В ответ я сделал другой жест, совсем не адемский. По тому, как сузились у нее глаза, я заподозрил, что она меня тоже поняла.
Трижды раздался пронзительный звон колокола. Мгновением позже Темпи поцеловал Шехин руки, поцеловал ее в лоб и в губы. Потом повернулся и сделал мне знак следовать за собой.
Мы вместе вышли в просторный зал с низким потолком, где было полно народу и пахло едой. Это была столовая. Там стояли длинные столы и темные деревянные скамьи, гладкие от старости.
Я следовал за Темпи, накладывая себе еду на большую деревянную тарелку. Только теперь я осознал, что жутко проголодался.
Невзирая на мои ожидания, эта столовая оказалась совсем не похожа на университетскую. Во-первых, тут было куда тише, во-вторых, кормили куда лучше. Тут давали свежее молоко и нежирное нежное мясо — судя по всему, козье. Еще подавали твердый острый сыр, мягкий сливочный творог и два вида хлеба, теплого, только из печи. И еще яблоки и клубнику. На всех столах свободно стояли солонки, и всякий мог брать соли, сколько пожелает.

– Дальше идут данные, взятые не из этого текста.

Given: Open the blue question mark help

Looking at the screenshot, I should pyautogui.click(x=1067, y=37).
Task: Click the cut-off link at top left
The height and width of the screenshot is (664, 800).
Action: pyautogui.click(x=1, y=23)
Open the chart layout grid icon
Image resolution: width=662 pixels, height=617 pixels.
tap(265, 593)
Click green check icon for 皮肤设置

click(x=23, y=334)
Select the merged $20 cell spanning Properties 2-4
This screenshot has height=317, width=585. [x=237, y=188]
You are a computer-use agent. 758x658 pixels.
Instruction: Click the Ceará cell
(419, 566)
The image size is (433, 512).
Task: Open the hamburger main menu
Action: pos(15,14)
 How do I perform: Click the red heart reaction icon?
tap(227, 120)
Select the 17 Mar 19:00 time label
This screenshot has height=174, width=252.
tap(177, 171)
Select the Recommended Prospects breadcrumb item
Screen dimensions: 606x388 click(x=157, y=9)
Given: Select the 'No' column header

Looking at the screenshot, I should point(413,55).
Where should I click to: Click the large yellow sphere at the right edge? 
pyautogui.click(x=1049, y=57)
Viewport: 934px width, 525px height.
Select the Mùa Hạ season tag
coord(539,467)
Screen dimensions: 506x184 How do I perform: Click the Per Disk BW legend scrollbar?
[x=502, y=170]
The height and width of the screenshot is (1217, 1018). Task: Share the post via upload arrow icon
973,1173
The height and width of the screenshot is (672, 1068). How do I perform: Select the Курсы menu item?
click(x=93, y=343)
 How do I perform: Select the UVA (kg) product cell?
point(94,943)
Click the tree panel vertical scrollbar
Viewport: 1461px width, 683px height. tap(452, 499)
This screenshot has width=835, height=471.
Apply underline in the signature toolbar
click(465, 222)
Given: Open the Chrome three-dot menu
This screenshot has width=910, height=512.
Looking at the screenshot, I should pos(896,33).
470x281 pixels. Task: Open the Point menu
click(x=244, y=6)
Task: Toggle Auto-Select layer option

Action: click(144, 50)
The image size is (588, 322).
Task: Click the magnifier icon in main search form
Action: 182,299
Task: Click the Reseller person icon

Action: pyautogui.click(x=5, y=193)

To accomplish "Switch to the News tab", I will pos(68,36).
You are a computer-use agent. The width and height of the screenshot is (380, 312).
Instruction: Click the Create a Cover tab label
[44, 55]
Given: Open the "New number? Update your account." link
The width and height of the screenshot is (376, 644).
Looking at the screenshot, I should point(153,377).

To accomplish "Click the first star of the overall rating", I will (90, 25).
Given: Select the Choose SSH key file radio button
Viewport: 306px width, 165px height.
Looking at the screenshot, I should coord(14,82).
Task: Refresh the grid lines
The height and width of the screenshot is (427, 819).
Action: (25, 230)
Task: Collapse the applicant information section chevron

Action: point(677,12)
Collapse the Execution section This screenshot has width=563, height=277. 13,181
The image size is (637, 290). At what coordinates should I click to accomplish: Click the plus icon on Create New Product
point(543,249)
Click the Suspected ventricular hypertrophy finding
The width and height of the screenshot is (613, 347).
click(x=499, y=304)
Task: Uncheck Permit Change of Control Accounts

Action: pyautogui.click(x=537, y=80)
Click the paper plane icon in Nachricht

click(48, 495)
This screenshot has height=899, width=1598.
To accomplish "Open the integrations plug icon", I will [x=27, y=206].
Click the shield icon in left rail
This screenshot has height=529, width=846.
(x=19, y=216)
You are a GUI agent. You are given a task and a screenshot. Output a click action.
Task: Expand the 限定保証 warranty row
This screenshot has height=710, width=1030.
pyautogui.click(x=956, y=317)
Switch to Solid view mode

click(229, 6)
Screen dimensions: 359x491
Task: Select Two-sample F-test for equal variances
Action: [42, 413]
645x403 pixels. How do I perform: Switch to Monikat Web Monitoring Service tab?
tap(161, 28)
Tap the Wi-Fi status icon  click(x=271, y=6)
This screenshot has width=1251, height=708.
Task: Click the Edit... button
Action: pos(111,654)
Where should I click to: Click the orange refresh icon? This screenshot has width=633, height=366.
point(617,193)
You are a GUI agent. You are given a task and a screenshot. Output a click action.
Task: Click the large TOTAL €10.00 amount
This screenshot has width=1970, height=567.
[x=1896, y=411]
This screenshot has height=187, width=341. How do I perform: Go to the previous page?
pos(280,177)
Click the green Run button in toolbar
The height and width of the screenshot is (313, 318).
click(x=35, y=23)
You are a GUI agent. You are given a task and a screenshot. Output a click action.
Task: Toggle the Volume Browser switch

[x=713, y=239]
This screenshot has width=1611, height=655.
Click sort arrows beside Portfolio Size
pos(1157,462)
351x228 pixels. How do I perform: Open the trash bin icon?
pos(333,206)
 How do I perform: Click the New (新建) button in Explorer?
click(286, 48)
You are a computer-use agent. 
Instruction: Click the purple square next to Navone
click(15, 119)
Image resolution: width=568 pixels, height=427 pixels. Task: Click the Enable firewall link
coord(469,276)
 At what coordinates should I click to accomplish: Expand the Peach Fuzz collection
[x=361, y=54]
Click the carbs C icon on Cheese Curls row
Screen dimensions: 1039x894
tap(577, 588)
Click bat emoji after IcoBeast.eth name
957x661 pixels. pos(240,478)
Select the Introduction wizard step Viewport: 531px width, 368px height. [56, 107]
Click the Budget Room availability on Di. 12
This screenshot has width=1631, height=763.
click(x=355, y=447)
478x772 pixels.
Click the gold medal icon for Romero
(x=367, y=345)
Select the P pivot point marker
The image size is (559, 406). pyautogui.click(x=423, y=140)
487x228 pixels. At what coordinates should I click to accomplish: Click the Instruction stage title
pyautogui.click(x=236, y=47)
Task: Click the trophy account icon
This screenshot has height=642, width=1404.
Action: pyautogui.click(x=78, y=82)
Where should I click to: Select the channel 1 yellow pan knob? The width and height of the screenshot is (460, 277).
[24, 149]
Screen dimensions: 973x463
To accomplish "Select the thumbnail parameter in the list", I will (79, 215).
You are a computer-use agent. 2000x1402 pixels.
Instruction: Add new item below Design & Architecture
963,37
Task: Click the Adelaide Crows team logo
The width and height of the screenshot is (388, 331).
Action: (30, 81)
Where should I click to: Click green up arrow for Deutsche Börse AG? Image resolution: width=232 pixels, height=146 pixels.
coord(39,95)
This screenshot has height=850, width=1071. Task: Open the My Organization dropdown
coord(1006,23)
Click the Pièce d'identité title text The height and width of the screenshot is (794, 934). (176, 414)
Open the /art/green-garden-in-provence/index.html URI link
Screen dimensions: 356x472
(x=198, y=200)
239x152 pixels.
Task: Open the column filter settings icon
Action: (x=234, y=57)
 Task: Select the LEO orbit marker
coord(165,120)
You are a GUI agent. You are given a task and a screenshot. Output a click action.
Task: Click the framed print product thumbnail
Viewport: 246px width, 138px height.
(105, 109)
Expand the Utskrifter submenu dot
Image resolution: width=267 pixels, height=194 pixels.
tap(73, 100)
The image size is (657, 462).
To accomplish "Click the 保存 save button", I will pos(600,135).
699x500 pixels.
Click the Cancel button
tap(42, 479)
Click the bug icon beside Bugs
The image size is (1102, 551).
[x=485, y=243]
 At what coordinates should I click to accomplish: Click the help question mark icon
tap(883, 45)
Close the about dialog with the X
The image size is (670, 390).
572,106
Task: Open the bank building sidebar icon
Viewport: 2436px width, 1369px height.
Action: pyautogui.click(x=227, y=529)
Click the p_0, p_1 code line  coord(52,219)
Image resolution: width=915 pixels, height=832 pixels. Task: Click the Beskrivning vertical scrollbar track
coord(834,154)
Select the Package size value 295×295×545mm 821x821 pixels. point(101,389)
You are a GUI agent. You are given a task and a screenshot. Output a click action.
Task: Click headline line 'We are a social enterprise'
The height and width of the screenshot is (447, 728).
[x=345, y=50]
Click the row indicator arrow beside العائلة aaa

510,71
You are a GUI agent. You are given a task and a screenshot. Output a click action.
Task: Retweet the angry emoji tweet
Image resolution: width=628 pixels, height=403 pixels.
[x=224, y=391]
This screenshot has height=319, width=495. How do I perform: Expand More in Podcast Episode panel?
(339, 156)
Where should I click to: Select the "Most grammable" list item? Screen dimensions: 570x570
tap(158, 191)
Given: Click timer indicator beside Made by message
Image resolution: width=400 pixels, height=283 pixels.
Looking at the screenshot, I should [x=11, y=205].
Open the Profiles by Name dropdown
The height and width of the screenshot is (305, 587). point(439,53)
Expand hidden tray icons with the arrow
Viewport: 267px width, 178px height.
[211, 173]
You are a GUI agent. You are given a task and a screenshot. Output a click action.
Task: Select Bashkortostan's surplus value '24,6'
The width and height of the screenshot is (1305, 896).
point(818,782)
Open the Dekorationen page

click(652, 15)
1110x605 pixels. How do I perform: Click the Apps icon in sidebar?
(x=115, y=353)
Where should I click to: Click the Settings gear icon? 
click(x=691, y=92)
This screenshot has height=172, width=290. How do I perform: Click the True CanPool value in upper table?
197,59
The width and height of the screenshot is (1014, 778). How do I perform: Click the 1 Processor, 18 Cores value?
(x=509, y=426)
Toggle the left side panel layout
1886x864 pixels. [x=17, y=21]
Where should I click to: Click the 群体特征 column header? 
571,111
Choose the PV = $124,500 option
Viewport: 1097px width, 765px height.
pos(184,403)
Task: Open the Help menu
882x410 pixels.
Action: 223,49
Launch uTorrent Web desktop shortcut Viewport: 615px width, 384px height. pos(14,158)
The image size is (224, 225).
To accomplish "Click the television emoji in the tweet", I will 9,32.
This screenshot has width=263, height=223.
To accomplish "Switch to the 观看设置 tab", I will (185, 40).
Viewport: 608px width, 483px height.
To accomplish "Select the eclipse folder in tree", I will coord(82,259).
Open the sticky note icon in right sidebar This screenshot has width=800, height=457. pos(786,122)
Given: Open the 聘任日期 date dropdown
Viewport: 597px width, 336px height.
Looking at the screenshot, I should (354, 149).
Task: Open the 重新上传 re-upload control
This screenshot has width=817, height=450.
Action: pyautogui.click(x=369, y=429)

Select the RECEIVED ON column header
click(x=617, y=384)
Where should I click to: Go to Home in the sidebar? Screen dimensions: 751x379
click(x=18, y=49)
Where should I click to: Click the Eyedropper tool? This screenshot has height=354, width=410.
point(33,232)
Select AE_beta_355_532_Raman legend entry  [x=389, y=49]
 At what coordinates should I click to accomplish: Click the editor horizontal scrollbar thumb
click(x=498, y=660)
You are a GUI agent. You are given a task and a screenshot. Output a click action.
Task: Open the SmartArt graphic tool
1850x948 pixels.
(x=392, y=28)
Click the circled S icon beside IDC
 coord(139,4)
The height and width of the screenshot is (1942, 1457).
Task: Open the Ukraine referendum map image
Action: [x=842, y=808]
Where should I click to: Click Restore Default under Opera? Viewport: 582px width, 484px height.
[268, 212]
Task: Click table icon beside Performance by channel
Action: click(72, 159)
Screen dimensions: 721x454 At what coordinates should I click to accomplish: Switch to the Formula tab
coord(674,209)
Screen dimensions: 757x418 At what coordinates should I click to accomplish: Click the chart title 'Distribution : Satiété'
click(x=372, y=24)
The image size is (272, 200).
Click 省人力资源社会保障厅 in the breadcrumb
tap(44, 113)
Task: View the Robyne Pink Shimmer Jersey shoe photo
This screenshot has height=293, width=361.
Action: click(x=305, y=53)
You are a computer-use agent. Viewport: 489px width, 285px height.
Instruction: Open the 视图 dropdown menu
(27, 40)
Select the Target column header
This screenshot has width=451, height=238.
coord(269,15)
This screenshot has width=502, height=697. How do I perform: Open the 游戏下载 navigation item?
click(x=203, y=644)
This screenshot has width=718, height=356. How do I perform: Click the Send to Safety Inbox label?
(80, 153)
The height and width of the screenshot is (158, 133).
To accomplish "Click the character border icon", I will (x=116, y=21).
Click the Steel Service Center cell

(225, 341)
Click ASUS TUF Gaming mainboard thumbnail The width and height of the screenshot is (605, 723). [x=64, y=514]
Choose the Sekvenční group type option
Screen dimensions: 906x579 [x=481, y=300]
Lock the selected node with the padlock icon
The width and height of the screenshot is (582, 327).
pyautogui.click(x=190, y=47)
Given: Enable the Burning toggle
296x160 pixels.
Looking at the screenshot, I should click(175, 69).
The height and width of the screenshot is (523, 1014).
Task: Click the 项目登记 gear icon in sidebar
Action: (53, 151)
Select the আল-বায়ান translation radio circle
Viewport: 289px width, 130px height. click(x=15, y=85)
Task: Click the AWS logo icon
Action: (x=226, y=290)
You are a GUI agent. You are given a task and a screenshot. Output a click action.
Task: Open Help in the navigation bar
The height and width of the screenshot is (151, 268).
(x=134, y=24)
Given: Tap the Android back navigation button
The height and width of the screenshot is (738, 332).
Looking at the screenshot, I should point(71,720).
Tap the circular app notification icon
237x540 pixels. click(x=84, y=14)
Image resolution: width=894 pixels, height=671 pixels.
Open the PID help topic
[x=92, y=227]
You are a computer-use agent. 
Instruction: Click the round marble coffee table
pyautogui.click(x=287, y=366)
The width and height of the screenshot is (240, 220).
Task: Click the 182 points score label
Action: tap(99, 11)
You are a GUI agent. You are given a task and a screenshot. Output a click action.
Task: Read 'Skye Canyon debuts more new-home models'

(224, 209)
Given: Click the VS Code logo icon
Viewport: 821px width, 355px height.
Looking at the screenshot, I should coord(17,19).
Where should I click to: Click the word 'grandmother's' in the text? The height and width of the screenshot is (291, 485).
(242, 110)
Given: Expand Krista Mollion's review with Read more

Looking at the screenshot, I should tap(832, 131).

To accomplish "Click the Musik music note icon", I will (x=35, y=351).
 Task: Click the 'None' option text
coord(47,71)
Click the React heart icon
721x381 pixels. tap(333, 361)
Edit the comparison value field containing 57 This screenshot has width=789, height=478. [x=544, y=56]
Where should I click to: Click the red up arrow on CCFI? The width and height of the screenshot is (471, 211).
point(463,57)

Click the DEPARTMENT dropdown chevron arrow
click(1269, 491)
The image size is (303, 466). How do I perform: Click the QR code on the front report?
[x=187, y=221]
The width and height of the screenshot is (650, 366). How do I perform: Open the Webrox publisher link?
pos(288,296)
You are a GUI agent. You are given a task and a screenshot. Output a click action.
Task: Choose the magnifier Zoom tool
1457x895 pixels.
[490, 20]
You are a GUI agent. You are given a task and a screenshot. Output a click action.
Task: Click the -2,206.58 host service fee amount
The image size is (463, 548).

Непривычно было находиться в зале, полном разговаривающих адемов. Говорили они так тихо, что я не различал слов, только руки мелькали. Я понимал самое большее один жест из десяти, и все же странно было видеть все эти мелькающие вокруг эмоции: усмешка, гнев, смущение, отрицание, отвращение. Я гадал, что из этого относится ко мне, пришлому варвару.
Женщин было куда больше, чем я ожидал, и довольно много детей. Там было несколько человек в знакомой кроваво-красной одежде наемника, но куда больше одевались в простую серую холстину, которую я видел, гуляя с Шехин. В толпе мелькнула белая рубаха, и я с удивлением обнаружил, что это сама Шехин ужинает локоть к локтю со всеми остальными.
Открыто на меня никто не смотрел, и все же на меня поглядывали. Больше всего всех занимали мои волосы, оно и понятно. В зале было полсотни белобрысых голов, несколько голов потемнее и несколько совсем белых или седых от старости. Я среди них как одинокая пылающая свеча.